Lord Warwick, on thy shoulder will I lean,

And when thou fail’st—as God forbid the hour—

Must Edward fall, which peril heaven forfend I

WARWICK

No longer Earl of March, but Duke of York;

The next degree is England’s royal throne—

For King of England shalt thou be proclaimed

In every borough as we pass along,

And he that throws not up his cap for joy,

Shall for the fault make forfeit of his head.

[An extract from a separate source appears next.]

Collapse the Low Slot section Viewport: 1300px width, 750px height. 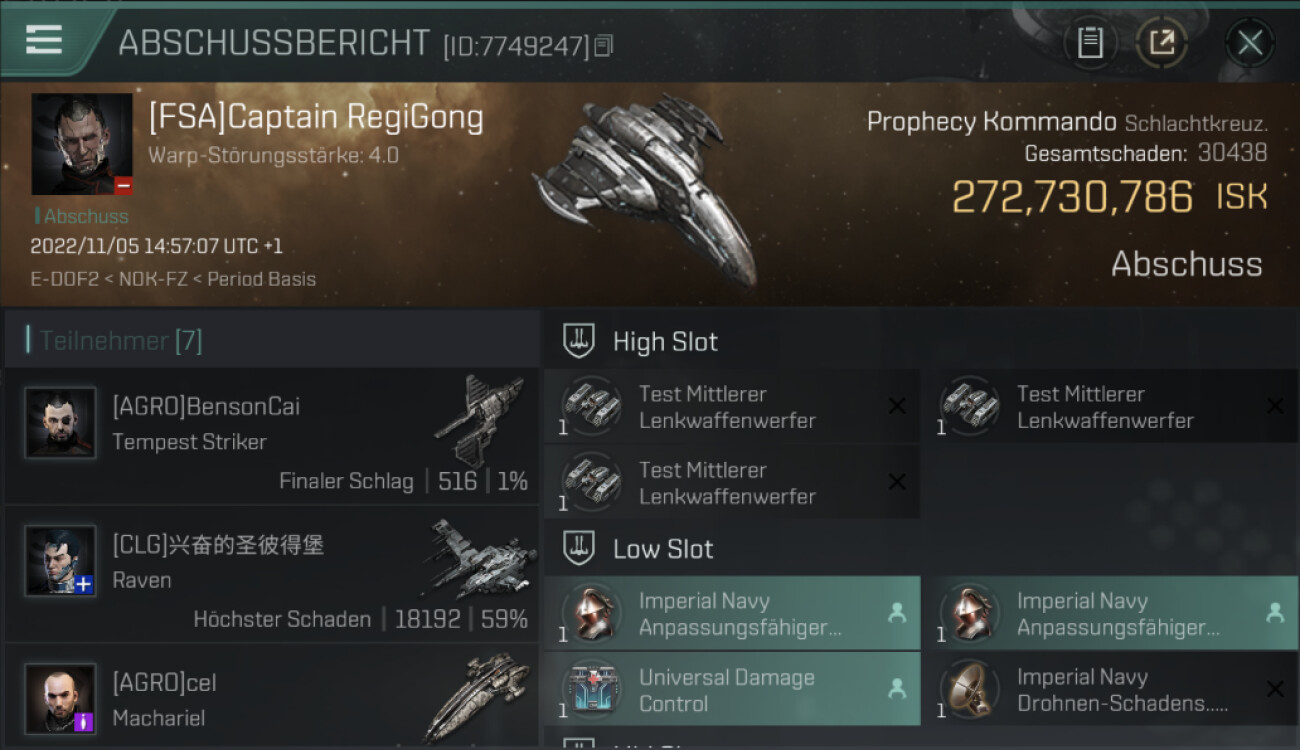(579, 548)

King Edward, valiant Richard, Montague—

Stay we no longer dreaming of renown,

But sound the trumpets and about our task.

RICHARD

Then, Clifford, were thy heart as hard as steel,

As thou hast shown it flinty by thy deeds,

I come to pierce it or to give thee mine.

EDWARD

Then strike up drums—God and Saint George for us!

Enter a Messenger

WARWICK How now? What news?

MESSENGER

The Duke of Norfolk sends you word by me

The Queen is coming with a puissant host,

And craves your company for speedy counsel.

WARWICK

Why then it sorts. Brave warriors, let’s away.